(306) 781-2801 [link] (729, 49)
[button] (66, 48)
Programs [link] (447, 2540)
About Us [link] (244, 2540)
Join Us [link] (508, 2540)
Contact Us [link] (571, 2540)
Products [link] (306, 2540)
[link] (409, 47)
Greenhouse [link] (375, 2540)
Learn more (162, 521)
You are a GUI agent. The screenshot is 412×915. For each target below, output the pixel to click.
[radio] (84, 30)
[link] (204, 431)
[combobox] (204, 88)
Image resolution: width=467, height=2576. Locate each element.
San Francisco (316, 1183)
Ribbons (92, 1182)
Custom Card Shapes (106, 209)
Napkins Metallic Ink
--------------------------------
■ WORK REQUEST: Every entry needs to be copied again exactly.

■ ANSWER SECTION:
(306) 781-2801 [link] (729, 49)
[button] (66, 48)
Programs [link] (447, 2540)
About Us [link] (244, 2540)
Join Us [link] (508, 2540)
Contact Us [link] (571, 2540)
Products [link] (306, 2540)
[link] (409, 47)
Greenhouse [link] (375, 2540)
Learn more (162, 521)
You are a GUI agent. The screenshot is 412×915. For each target below, output the pixel to click.
[radio] (84, 30)
[link] (204, 431)
[combobox] (204, 88)
Image resolution: width=467, height=2576. Locate each element.
San Francisco (316, 1183)
Ribbons (92, 1182)
Custom Card Shapes (106, 209)
Napkins Metallic Ink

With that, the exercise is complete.